CELEMICS_blog#2_NGS DATA ANALYSIS PIPELINE

1. Raw NGS data

 

NGS 장비에서 생산된 서열 정보는 일반적으로 FASTQ라는 파일 형식을 이용하여 기록됩니다. FASTQ 형식은 장비에서 읽어들인 서열 정보와 각 서열의 정확도 정보를 하나의 파일에 기록할 수 있는 형식입니다.

Celemics reference
    1. Sequence ID
      첫 번째와 세 번째 줄은 각 read의 고유 번호를 나타냅니다. 원래 서열 정보만을 기록하던 FASTA 파일과 정확도 정보만을 기록하던 QUAL 파일이 합쳐진 형식이기 때문에 고유번호 위치가 두 곳인데 용량을 줄이기 위해 일반적으로 세 번째 줄의 고유 번호는 생략됩니다. 서열 고유 번호에는 시퀀싱 장비별로 특징적인 형식을 가지고 있어서 이를 통해 사용한 장비나 키트의 정보를 확인할 수도 있습니다. Paired-end 시퀀싱에서는 동일한 고유번호에 read 방향을 추가하는 형태로 정보가 기록됩니다 .
    2. Sequence
      두 번째 줄에는 장비에서 분석한 염기서열의 정보가 기록됩니다.
    3. Quality score
      네 번째 줄에는 각 염기 서열의 정확도 정보가 기록됩니다. 정확도는 Phred 점수를 통해 아래와 같이 계산되며, 이를 ASCII 코드를 이용하여 한 개의 문자로 변환하여 기록합니다.
Celemics reference

2. Quality filter & Adapter trimming

이 단계는 시퀀싱 데이터 분석의 품질을 높이기 위해 데이터를 정제하는 과정입니다. 우선, 각 read 말단에서 나타나는 정확도가 낮은 부분을 잘라내고, read의 정확도 점수 평균이 너무 낮거나 염기 서열이 정확히 판정되지 않아 N으로 기록된 위치가 많은 경우 read 전체를 제거합니다. 라이브러리 제작 과정에서 내부 DNA 서열 길이가 짧은 경우 시퀀싱 장비가 내부 서열을 다 읽은 후 NGS 어댑터 서열을 읽게되는데, 이 어댑터 부분은 원래 존재하지 않는 서열이므로 분석에 오류를 발생시킬 수 있습니다. 그러므로 read 말단부에서 어댑터(Adapter) 서열이 인식되는 경우 해당 서열을 제거합니다.
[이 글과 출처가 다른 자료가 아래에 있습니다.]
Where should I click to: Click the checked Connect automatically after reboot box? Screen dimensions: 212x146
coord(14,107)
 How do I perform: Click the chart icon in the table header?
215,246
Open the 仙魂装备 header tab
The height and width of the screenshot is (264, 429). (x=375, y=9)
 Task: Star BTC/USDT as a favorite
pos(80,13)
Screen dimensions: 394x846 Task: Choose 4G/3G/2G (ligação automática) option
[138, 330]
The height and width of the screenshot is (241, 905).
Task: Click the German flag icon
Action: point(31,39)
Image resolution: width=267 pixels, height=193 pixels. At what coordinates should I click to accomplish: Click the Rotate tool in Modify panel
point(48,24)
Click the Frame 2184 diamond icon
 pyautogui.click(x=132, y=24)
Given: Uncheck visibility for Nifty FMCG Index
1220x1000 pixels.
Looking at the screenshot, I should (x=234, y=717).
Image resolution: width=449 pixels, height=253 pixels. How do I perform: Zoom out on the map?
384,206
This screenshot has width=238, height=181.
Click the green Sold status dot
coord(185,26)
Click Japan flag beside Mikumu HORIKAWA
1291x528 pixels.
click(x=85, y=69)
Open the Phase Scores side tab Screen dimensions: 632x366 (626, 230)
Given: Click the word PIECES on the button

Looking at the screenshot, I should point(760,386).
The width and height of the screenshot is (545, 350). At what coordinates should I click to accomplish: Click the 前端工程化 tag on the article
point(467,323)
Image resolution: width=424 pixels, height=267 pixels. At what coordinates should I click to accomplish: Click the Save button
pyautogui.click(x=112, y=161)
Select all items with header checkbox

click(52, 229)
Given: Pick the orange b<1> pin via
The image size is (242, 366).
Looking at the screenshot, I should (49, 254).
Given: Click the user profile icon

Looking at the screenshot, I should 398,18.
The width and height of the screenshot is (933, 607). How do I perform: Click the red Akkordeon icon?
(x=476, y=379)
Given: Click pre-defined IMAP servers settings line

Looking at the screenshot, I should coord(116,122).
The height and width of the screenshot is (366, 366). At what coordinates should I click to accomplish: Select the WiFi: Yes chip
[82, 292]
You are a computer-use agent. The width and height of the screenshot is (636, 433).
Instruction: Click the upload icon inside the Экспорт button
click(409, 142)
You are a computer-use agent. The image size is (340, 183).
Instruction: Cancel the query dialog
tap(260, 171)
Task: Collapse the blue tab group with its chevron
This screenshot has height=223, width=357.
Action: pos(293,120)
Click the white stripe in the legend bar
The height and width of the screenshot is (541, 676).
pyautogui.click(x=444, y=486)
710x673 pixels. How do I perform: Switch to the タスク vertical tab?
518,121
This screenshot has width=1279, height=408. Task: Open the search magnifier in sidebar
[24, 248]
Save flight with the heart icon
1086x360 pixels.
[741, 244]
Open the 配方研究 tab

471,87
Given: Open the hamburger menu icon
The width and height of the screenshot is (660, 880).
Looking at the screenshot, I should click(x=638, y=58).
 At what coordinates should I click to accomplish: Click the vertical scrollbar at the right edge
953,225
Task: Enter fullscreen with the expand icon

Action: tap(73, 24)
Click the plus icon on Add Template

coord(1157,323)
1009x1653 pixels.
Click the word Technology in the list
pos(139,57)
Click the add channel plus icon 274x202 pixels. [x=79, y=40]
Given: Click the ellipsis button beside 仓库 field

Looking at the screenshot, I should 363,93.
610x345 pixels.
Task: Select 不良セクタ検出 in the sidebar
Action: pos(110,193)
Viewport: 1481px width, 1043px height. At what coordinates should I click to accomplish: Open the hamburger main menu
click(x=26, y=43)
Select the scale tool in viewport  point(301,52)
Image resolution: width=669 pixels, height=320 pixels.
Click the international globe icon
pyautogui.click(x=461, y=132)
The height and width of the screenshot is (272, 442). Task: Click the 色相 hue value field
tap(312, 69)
CELEMICS_blog#2_Quality filter & Adapter trimming

3. Alignment Mapping and Sorting

이 단계는 각 서열 정보가 표준 게놈 서열의 어느 위치로부터 온 것인지 분석하는 단계입니다. 이후 각 read를 염색체 및 좌표 순으로 정렬하여 다음 분석에 활용합니다.

4. PCR duplicates removal

PCR duplicate는 동일한 DNA 분자로부터 증폭된 산물들이 여러 번 분석된 것을 의미합니다. NGS 데이터의 read들의 비율이 원래의 DNA 분자들과 최대한 비슷한 형태로 존재하도록 하려면 PCR duplicate를 제거해주는 과정이 매우 중요합니다. 이를 통해 분석된 변이의 비율이 실제 DNA 분자 내에서의 변이 비율과 유사해집니다. PCR duplicate 분석 프로그램은 paired-end read의 위치 정보를 바탕으로 원본 DNA의 형태를 유추하고, 동일한 형태의 데이터를 제거하는 방식으로 작동합니다. Duplicate 제거의 정확도를 높이기 위해 분자 바코드와 같은 추가적인 정보를 도입하기도 합니다. PCR amplicon을 직접 시퀀싱하는 경우 원본 DNA 분자가 다르더라도 프라이머 위치에 의해 read 데이터가 동일한 형태로 생성되어 이 분석 과정을 수행할 수 없습니다.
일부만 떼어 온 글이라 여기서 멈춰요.